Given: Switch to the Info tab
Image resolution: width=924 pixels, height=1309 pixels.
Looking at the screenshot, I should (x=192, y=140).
▬▬▬▬▬▬
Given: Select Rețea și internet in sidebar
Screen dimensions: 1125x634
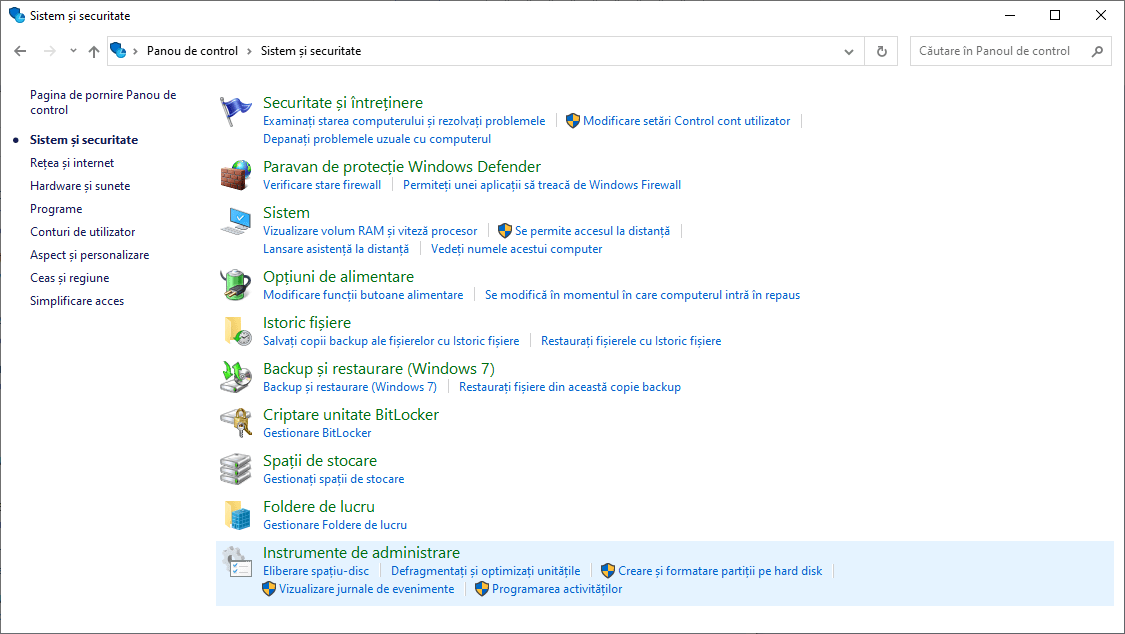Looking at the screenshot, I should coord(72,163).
▬▬▬▬▬▬
TASK OBJECTIVE: Return the lines of the records from the line that contains "Given: Switch to the Info tab" up to and including the line that contains "Looking at the screenshot, I should (x=192, y=140).", reproducing each one exactly.

RESPONSE:
Given: Switch to the Info tab
Image resolution: width=924 pixels, height=1309 pixels.
Looking at the screenshot, I should (x=192, y=140).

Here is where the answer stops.